──────── TASK INPUTS ────────
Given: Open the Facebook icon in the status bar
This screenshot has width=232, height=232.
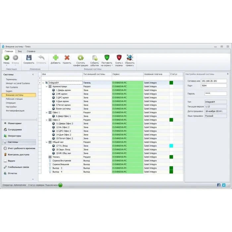Looking at the screenshot, I should [x=219, y=185].
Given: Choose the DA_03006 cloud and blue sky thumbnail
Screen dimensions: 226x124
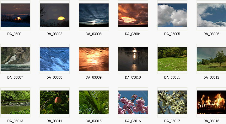Looking at the screenshot, I should [211, 15].
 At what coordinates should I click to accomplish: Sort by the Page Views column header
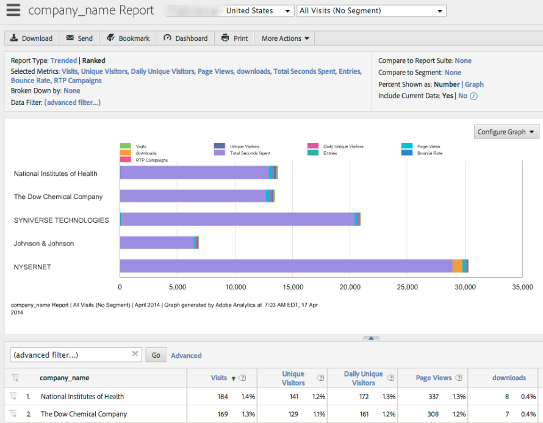(434, 378)
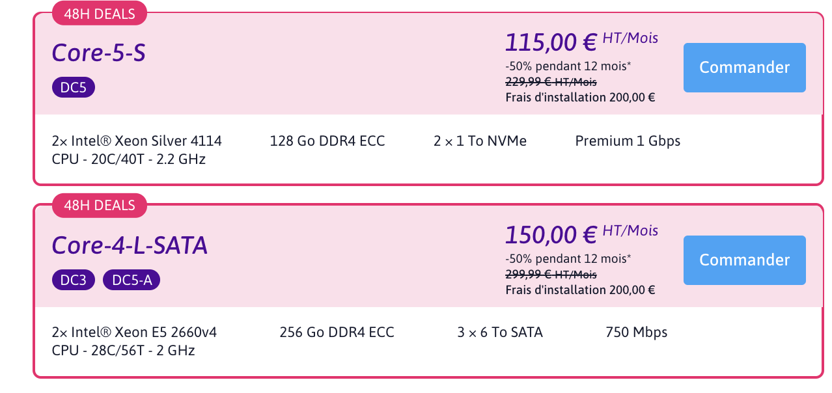
Task: Open the Core-4-L-SATA offer title
Action: [x=130, y=245]
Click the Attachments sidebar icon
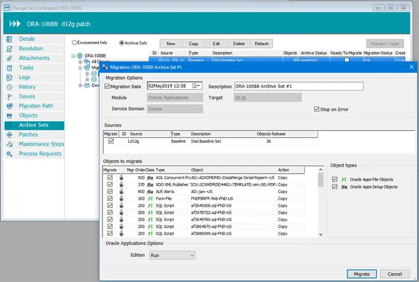 [9, 58]

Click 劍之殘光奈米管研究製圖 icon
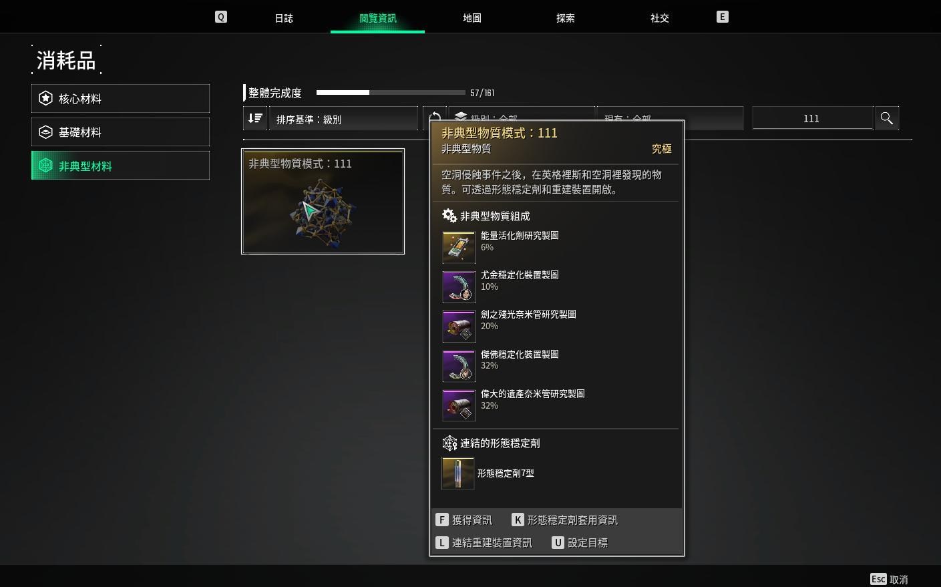click(459, 327)
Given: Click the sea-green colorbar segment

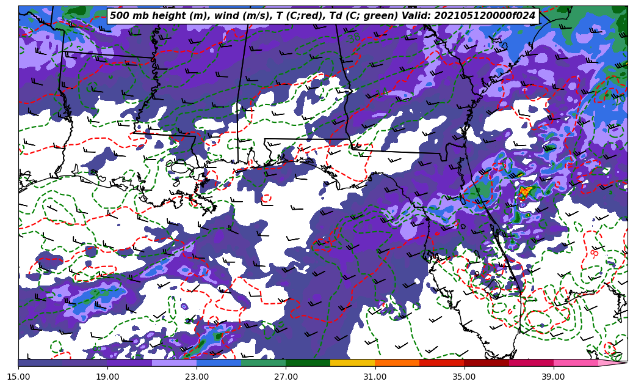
────────
■ WHAT IS NEEDED
The material above should be repeated word for word, with every picture omitted.

■ ANSWER BOX
Given: Open the Facebook icon in the status bar
This screenshot has width=232, height=232.
Looking at the screenshot, I should [x=219, y=185].
Given: Choose the DA_03006 cloud and blue sky thumbnail
Screen dimensions: 226x124
Looking at the screenshot, I should [211, 15].
 At what coordinates should I click to accomplish: Sort by the Page Views column header
(434, 378)
Task: Open the Core-4-L-SATA offer title
Action: [x=130, y=245]
Click the Attachments sidebar icon
 [9, 58]

Click 劍之殘光奈米管研究製圖 icon
click(459, 327)
Given: Click the sea-green colorbar segment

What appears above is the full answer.